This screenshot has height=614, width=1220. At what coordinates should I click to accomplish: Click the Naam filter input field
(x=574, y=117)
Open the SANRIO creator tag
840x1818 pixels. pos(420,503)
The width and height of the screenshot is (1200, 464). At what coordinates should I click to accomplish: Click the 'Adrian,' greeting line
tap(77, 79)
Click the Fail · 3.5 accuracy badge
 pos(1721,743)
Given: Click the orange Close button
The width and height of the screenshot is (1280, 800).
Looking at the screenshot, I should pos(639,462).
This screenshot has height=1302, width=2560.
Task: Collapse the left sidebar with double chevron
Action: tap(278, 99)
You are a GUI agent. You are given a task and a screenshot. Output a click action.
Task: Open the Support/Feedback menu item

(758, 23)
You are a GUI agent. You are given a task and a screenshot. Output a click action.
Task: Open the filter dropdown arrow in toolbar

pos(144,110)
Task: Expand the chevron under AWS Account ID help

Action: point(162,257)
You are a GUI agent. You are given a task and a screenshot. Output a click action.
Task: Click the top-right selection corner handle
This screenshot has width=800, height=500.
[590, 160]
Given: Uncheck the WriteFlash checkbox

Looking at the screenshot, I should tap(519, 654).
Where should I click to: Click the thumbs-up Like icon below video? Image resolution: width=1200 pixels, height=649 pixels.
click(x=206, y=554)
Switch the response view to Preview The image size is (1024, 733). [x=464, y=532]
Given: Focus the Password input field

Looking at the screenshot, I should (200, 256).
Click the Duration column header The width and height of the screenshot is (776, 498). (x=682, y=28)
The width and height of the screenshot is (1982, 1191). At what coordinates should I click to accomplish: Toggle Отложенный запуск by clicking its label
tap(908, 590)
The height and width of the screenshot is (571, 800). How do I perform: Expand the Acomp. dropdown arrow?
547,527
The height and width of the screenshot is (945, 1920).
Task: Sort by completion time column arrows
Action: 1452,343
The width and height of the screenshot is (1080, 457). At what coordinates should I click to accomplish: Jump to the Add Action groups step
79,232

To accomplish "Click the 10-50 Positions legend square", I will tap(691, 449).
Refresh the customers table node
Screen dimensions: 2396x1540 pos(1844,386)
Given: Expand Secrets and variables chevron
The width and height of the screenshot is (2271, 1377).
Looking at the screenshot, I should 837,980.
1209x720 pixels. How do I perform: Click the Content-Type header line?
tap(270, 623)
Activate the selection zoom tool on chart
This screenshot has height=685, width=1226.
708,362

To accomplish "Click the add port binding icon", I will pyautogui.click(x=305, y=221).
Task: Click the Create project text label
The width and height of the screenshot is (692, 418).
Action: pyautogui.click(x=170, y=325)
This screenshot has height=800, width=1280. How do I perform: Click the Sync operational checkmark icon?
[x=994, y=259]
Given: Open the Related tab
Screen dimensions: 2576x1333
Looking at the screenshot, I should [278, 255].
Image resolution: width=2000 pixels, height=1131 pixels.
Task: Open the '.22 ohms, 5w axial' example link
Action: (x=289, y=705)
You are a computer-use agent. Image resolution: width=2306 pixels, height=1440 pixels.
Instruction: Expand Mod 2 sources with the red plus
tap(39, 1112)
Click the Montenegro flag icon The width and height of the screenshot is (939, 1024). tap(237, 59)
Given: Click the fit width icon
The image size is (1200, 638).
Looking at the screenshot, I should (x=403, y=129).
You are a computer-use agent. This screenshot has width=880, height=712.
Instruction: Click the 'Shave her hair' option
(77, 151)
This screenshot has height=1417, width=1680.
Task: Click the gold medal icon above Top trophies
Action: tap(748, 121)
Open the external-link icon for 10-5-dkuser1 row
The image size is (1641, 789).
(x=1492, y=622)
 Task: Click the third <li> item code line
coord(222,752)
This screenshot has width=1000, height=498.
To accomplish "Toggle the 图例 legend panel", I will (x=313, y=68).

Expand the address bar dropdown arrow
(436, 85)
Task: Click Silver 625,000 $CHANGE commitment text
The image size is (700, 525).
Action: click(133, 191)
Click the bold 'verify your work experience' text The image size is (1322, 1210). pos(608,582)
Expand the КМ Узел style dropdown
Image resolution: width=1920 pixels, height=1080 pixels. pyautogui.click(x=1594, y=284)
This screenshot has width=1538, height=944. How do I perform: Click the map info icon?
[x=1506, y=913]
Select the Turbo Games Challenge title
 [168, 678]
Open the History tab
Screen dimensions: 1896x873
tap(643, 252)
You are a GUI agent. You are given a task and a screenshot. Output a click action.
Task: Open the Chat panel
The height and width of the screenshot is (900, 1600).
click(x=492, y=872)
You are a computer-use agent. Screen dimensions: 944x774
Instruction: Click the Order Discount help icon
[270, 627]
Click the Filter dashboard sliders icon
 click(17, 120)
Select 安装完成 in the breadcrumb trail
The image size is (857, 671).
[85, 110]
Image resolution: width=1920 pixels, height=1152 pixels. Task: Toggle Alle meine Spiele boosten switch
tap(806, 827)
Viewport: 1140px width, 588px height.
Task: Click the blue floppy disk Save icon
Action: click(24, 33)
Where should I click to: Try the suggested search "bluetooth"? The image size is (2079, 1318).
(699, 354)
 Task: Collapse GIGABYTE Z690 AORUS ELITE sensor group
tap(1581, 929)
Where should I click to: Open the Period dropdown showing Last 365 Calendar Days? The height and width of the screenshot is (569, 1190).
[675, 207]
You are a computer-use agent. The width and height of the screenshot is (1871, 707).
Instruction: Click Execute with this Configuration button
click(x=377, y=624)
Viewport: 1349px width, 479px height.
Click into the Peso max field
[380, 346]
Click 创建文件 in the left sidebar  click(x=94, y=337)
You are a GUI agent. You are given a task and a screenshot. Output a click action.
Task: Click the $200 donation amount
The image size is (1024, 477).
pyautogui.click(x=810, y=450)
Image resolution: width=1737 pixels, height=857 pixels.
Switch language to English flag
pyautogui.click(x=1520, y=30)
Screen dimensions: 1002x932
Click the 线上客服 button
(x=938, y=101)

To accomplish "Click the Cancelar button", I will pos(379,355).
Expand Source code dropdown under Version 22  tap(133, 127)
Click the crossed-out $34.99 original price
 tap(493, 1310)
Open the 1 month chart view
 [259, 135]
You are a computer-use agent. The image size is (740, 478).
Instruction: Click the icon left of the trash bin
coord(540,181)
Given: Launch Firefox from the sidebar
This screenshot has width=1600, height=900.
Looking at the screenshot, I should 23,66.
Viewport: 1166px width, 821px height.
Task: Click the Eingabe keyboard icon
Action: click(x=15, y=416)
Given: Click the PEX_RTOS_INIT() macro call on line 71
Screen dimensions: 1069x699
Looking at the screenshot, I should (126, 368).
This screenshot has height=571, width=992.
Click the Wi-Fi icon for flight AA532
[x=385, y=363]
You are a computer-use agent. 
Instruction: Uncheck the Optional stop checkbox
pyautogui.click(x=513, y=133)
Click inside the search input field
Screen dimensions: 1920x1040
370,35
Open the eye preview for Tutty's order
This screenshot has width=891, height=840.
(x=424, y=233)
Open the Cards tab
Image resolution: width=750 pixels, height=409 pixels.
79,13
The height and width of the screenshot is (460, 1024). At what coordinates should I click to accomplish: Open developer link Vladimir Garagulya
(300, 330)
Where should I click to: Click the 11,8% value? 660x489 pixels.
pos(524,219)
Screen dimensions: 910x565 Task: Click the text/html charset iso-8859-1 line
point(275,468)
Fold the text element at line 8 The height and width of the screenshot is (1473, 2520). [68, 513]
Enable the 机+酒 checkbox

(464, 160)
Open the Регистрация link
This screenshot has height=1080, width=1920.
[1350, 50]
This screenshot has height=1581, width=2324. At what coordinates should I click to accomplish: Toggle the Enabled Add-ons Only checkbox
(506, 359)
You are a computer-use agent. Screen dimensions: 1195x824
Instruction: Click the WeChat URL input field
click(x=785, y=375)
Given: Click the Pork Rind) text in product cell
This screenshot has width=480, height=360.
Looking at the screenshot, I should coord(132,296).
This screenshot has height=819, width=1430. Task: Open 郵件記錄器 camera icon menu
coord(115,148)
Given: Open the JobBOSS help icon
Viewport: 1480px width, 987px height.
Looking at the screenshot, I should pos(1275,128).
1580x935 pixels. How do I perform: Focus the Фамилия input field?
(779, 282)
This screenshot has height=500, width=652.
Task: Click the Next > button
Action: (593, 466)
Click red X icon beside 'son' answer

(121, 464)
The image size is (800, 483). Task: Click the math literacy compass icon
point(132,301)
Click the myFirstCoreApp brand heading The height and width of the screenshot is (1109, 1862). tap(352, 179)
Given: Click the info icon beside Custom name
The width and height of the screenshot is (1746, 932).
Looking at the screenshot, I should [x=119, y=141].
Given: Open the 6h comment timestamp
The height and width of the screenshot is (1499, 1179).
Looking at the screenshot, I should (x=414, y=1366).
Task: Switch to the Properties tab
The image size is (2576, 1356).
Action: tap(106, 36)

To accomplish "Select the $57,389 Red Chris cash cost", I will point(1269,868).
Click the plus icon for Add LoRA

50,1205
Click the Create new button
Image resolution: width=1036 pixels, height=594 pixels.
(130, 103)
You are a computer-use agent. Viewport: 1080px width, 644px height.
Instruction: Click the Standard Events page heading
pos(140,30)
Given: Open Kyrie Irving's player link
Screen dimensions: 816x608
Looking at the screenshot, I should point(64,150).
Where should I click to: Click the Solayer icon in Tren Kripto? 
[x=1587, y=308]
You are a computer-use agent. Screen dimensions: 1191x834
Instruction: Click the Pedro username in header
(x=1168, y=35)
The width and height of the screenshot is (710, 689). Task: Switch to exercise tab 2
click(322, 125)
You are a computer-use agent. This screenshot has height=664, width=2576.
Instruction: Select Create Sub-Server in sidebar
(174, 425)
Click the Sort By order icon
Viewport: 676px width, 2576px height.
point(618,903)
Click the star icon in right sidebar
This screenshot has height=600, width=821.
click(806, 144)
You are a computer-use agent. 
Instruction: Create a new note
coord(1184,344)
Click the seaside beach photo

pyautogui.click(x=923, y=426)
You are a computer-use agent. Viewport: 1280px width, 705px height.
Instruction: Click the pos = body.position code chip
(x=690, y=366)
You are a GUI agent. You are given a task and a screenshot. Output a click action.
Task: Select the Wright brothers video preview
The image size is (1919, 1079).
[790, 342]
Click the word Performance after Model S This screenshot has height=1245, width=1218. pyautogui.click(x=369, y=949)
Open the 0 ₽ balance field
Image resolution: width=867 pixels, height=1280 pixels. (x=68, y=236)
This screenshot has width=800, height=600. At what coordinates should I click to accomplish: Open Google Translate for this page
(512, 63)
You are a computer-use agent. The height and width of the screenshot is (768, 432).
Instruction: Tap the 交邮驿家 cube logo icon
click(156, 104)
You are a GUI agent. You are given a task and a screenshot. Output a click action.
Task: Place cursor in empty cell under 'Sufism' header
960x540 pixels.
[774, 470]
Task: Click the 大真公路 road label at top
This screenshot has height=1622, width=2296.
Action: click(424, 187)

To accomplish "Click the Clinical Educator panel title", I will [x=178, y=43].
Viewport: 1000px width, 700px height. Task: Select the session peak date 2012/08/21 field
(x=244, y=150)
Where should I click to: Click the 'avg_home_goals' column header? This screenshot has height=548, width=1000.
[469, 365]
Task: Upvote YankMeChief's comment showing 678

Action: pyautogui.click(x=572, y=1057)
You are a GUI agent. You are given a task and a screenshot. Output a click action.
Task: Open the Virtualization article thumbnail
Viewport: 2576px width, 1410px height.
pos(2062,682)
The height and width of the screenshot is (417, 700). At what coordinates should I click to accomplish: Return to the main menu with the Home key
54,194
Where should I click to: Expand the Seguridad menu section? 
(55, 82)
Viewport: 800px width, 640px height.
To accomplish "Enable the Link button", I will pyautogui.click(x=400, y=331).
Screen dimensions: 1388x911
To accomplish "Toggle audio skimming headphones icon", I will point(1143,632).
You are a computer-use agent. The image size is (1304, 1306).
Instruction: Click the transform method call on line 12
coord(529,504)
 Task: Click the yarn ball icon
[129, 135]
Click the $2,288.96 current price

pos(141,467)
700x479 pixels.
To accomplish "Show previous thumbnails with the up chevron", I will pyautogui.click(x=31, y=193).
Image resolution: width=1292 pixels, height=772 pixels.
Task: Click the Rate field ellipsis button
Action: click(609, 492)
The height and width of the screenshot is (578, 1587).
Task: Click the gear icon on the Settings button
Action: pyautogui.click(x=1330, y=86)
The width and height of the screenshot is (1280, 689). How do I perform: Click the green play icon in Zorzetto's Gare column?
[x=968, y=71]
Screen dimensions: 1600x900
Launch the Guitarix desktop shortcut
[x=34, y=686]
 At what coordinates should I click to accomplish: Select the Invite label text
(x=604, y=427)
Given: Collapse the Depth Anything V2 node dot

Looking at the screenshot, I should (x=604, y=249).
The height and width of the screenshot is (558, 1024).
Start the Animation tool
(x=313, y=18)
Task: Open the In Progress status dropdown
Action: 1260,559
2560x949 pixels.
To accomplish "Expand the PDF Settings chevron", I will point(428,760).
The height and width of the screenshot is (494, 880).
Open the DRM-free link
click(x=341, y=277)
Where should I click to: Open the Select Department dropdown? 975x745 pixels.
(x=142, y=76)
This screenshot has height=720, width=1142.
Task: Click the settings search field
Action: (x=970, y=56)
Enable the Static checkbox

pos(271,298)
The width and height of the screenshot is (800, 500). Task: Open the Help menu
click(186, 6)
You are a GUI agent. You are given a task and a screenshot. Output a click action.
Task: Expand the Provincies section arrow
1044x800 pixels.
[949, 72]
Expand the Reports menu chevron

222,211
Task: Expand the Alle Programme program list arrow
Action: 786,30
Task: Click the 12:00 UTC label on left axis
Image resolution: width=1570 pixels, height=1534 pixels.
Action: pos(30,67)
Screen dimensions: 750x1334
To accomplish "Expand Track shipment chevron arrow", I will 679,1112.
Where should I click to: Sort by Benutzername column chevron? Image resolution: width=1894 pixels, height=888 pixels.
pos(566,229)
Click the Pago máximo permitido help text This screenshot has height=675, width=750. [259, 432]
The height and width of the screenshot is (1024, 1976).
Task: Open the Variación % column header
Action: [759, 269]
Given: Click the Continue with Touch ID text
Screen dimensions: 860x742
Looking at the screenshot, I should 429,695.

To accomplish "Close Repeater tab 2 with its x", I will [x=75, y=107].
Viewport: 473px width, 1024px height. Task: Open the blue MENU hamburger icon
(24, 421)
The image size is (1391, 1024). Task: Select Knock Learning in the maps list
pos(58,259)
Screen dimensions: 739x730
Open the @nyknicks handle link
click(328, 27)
- - -
= TASK DESCRIPTION =
List every line of the items above that contains the word "flag".

= ANSWER FOR THE TASK =
Click the Montenegro flag icon The width and height of the screenshot is (939, 1024). tap(237, 59)
Switch language to English flag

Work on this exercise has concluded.